> _Aim of the exercise_: Please reproduce, exactly and with nothing added, the line containing "Free Phone: 1800 780 666 (167, 2175)" and every line after it to the end of the records.

> _The records_:
--------------------------------

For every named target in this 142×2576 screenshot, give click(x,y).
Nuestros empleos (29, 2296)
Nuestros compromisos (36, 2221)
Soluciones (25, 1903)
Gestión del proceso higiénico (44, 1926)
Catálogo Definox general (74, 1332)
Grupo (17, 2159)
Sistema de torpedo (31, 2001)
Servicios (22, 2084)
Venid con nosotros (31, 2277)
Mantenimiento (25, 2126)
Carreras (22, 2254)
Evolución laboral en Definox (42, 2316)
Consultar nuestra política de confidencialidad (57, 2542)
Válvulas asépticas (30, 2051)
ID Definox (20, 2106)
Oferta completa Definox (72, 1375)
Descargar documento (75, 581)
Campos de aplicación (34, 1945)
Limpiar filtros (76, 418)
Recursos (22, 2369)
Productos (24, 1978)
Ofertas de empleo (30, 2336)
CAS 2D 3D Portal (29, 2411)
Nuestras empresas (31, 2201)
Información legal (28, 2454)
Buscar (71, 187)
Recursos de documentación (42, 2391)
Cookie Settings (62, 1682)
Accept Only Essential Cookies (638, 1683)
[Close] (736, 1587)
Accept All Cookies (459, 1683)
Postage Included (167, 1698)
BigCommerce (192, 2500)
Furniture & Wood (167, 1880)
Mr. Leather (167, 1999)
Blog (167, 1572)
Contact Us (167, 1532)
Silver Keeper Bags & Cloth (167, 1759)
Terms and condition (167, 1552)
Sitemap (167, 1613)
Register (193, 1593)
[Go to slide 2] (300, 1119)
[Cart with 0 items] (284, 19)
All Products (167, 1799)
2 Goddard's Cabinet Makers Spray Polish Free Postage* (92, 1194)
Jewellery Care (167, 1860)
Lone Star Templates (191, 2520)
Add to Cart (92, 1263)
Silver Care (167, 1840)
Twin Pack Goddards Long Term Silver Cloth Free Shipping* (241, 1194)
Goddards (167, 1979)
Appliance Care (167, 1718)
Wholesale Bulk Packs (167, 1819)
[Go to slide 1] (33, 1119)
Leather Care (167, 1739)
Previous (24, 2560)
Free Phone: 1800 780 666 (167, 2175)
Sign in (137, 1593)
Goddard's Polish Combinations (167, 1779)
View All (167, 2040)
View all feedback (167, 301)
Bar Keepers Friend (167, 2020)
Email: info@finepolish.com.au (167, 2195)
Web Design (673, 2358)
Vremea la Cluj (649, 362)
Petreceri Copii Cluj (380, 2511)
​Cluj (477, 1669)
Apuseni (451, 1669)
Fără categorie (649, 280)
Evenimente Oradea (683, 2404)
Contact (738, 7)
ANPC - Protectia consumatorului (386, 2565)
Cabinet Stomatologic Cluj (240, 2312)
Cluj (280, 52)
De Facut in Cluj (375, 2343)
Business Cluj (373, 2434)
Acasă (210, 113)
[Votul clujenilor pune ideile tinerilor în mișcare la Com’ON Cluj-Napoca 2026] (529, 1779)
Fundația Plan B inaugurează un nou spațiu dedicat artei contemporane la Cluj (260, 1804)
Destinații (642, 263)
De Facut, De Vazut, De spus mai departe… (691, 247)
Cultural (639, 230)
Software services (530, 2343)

--------------------------------

> _Task response_:
Free Phone: 1800 780 666 (167, 2175)
Sign in (137, 1593)
Goddard's Polish Combinations (167, 1779)
View All (167, 2040)
View all feedback (167, 301)
Bar Keepers Friend (167, 2020)
Email: info@finepolish.com.au (167, 2195)
Web Design (673, 2358)
Vremea la Cluj (649, 362)
Petreceri Copii Cluj (380, 2511)
​Cluj (477, 1669)
Apuseni (451, 1669)
Fără categorie (649, 280)
Evenimente Oradea (683, 2404)
Contact (738, 7)
ANPC - Protectia consumatorului (386, 2565)
Cabinet Stomatologic Cluj (240, 2312)
Cluj (280, 52)
De Facut in Cluj (375, 2343)
Business Cluj (373, 2434)
Acasă (210, 113)
[Votul clujenilor pune ideile tinerilor în mișcare la Com’ON Cluj-Napoca 2026] (529, 1779)
Fundația Plan B inaugurează un nou spațiu dedicat artei contemporane la Cluj (260, 1804)
Destinații (642, 263)
De Facut, De Vazut, De spus mai departe… (691, 247)
Cultural (639, 230)
Software services (530, 2343)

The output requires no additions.